Unfortunately, however, and here comes another terribly distressing fact: we are born with a need for an unconditional, totally selfless love that never fails. (We are created for perfect conditions, you know, see Genesis).

But no parents (after the fall) are capable of providing that – not even in the best of families. This means that we all come out of our family of origin and enter into adult life with a lack, or a “dent” in our heart, and perhaps also with many more or less painful experiences of un-loving input from our parents. Do not get me wrong, bless our parents, they did the best they could – the problem is just that “the best” was not good enough! Simply because we are born with a need for more than our earthly parents can provide. (You may want to hash this one out with your creator at some later, more appropriate time).

## STUDY MATERIAL
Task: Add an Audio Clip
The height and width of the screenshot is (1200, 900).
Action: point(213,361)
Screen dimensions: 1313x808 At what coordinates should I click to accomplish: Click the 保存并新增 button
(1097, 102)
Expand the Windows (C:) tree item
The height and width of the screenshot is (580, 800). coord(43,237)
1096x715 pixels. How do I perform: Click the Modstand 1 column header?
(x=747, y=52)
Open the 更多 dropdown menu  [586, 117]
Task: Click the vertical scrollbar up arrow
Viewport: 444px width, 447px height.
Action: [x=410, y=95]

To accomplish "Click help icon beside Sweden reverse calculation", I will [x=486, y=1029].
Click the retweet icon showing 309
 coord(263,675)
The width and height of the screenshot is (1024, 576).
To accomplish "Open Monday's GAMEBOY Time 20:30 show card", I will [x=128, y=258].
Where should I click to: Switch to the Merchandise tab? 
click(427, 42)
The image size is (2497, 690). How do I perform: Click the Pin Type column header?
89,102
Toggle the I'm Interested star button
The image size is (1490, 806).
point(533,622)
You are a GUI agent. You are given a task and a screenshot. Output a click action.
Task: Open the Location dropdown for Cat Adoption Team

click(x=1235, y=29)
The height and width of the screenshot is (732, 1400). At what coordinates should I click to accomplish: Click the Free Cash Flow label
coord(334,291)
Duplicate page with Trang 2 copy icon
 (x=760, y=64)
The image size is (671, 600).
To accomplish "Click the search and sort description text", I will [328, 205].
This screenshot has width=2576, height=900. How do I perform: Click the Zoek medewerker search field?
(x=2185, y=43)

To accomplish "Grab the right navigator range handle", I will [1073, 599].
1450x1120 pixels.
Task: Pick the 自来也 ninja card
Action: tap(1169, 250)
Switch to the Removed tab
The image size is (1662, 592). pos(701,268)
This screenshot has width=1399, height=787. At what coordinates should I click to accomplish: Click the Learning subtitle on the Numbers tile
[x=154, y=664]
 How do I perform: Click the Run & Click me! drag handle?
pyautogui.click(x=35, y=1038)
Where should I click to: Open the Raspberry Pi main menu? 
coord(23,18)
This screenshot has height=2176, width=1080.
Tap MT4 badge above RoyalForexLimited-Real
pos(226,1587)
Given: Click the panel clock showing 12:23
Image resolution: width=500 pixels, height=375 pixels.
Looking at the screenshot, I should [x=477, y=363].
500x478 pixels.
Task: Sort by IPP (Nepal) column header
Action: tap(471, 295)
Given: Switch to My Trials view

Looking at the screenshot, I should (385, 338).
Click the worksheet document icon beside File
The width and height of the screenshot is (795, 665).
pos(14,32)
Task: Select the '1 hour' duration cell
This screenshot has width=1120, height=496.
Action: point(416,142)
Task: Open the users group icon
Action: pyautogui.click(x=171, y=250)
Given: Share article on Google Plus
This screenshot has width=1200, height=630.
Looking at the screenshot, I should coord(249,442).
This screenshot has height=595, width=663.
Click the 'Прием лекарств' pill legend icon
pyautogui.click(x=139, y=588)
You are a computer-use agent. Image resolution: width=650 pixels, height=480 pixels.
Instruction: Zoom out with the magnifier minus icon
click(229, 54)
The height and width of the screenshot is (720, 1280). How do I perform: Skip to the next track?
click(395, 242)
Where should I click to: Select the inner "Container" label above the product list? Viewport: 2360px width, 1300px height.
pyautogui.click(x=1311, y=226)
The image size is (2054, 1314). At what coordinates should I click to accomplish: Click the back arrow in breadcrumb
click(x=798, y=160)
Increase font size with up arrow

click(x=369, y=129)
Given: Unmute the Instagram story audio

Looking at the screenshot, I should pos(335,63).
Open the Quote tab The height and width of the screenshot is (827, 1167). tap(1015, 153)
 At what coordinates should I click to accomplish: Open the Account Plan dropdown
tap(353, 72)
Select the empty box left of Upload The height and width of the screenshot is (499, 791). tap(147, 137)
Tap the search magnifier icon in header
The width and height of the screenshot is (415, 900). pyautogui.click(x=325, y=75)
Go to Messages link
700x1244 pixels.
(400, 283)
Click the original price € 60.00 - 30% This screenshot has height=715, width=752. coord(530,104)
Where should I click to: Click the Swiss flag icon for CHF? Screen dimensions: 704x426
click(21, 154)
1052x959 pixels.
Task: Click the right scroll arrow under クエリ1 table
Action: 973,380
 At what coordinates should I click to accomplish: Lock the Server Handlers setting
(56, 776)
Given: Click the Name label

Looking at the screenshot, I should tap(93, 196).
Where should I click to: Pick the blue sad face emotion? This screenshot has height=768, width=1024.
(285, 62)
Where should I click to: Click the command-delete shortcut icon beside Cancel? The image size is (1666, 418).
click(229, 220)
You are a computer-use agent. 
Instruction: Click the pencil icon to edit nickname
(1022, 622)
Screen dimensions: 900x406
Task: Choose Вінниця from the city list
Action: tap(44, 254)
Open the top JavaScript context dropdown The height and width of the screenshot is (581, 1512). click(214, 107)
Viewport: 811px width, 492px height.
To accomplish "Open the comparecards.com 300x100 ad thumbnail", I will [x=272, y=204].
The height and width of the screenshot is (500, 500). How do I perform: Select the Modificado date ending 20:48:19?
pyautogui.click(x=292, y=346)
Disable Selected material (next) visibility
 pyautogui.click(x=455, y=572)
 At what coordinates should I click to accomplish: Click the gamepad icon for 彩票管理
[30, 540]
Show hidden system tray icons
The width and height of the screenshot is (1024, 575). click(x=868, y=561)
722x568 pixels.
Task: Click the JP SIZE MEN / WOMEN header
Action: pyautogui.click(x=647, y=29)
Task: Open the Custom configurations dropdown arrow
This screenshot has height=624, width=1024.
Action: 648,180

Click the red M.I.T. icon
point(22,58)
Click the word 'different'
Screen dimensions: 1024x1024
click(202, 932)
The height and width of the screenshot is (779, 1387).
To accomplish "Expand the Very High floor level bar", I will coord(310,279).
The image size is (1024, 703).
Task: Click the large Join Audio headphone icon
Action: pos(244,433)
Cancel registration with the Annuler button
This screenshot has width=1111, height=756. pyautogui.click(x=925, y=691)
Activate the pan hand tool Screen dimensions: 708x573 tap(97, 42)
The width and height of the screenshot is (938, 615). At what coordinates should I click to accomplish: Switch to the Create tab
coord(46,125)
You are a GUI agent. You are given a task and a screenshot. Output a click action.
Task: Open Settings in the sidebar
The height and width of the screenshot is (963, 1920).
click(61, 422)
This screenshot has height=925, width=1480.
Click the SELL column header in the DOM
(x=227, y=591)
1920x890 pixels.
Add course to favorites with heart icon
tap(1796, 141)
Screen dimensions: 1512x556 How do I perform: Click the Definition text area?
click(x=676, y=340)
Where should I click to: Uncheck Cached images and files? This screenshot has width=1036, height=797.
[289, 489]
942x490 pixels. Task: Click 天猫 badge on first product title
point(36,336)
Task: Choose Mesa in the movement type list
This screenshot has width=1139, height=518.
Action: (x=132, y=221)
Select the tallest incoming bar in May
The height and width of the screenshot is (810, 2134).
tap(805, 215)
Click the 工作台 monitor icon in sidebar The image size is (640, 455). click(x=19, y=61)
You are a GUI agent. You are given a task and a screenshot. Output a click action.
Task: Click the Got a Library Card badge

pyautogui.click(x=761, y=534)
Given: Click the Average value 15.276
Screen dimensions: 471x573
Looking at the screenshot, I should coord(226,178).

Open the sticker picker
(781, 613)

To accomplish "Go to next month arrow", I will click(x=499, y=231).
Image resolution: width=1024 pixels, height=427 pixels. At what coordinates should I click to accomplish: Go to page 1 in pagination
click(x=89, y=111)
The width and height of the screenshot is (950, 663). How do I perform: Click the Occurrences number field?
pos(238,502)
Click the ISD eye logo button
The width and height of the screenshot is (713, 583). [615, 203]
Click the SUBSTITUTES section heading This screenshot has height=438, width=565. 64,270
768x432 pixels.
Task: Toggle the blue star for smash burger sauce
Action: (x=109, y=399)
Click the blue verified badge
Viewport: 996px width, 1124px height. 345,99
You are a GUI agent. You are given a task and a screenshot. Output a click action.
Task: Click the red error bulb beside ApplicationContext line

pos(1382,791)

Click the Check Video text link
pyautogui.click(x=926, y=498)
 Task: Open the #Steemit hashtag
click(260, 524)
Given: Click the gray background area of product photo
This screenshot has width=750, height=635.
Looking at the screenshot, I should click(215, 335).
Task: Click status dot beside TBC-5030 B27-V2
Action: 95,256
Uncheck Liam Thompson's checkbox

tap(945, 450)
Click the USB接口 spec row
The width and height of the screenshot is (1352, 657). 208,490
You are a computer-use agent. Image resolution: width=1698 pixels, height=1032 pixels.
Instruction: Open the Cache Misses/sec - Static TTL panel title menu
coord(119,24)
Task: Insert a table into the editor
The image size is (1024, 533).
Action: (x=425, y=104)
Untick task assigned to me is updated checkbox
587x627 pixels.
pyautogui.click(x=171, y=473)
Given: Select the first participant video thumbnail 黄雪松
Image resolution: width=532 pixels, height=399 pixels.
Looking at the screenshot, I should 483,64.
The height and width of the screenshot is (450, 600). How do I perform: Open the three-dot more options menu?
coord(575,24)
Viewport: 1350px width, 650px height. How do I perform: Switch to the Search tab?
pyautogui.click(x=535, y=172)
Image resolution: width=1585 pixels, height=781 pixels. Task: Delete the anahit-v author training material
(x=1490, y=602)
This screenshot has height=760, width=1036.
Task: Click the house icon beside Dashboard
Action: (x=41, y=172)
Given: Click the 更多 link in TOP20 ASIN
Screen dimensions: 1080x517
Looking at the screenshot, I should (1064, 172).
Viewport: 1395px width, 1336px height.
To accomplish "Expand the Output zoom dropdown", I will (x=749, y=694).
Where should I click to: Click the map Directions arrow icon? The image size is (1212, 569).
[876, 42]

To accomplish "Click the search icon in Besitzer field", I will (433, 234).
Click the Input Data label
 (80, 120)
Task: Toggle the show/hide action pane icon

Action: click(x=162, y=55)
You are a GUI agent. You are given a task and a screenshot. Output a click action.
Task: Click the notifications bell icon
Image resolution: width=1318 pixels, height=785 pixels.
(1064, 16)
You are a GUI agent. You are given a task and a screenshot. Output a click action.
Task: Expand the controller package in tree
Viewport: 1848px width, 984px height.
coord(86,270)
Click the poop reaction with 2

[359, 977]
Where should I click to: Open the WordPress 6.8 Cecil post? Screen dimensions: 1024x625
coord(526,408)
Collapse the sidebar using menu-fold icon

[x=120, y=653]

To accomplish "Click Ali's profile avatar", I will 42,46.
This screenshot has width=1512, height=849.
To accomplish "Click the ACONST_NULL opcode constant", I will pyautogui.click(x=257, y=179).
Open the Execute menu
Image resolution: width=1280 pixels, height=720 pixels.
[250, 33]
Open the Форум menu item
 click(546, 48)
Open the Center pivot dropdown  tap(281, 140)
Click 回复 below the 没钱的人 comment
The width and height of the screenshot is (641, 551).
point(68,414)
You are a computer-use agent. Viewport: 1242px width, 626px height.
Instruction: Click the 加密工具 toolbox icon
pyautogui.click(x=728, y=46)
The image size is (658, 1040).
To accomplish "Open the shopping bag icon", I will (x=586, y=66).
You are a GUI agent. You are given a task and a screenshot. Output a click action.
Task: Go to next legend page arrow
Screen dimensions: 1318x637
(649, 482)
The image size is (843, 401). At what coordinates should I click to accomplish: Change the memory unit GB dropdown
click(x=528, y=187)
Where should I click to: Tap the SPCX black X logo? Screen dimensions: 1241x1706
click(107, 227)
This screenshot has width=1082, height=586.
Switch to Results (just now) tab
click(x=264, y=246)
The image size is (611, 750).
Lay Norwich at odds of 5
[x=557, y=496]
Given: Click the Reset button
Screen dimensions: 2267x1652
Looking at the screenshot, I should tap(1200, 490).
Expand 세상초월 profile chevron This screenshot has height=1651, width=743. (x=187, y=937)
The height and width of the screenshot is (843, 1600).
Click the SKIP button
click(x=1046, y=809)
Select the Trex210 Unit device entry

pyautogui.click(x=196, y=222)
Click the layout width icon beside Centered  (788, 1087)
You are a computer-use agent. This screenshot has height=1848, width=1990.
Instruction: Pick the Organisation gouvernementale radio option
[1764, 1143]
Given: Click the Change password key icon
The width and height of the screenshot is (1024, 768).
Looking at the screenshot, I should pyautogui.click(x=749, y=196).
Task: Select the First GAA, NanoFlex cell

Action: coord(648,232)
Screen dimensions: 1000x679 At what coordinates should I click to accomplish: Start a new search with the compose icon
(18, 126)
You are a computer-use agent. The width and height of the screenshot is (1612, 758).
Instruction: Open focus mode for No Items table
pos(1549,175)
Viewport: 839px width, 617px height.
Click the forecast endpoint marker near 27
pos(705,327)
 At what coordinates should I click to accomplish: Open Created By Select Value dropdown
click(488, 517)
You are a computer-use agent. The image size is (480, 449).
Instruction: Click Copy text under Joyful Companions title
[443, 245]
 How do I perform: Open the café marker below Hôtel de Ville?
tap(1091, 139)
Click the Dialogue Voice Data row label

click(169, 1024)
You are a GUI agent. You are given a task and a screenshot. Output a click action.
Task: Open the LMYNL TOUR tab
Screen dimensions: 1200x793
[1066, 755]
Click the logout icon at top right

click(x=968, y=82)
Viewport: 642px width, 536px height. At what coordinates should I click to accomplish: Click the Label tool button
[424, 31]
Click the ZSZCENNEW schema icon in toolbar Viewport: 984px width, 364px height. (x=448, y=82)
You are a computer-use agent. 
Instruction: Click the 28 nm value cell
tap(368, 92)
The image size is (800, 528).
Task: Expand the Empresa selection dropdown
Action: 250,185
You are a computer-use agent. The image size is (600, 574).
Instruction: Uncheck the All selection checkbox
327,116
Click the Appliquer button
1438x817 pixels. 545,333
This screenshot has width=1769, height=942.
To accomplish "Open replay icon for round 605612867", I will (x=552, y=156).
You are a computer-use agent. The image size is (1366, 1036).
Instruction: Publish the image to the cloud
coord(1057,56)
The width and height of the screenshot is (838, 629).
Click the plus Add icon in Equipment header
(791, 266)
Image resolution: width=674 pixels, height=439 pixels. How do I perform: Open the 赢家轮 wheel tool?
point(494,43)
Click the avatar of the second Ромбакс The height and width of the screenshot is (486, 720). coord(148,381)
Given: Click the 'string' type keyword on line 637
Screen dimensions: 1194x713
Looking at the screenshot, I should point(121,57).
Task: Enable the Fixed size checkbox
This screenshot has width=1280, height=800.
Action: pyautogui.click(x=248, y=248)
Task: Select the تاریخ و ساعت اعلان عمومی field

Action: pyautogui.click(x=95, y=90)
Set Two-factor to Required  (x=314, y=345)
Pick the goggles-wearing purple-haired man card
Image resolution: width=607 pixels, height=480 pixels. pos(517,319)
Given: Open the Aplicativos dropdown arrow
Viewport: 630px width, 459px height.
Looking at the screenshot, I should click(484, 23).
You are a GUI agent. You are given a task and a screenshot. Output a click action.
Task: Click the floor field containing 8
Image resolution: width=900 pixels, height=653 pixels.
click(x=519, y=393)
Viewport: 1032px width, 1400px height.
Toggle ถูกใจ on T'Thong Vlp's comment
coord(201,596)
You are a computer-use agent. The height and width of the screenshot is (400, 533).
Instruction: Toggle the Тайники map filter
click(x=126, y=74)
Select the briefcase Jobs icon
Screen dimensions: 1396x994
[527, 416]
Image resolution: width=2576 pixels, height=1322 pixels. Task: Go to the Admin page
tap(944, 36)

## ASSIGNMENT A
In the passage on parental love, repeat the text from "Unfortunately, however, and" up to and including "more appropriate time).", switching "parents" to "caregivers".
## ASSIGNMENT B
According to the passage on parental love, what kind of love are we born with a need for?

## EXERCISE SOLUTION A
Unfortunately, however, and here comes another terribly distressing fact: we are born with a need for an unconditional, totally selfless love that never fails. (We are created for perfect conditions, you know, see Genesis).

But no caregivers (after the fall) are capable of providing that – not even in the best of families. This means that we all come out of our family of origin and enter into adult life with a lack, or a “dent” in our heart, and perhaps also with many more or less painful experiences of un-loving input from our caregivers. Do not get me wrong, bless our caregivers, they did the best they could – the problem is just that “the best” was not good enough! Simply because we are born with a need for more than our earthly caregivers can provide. (You may want to hash this one out with your creator at some later, more appropriate time).

## EXERCISE SOLUTION B
An unconditional, totally selfless love that never fails.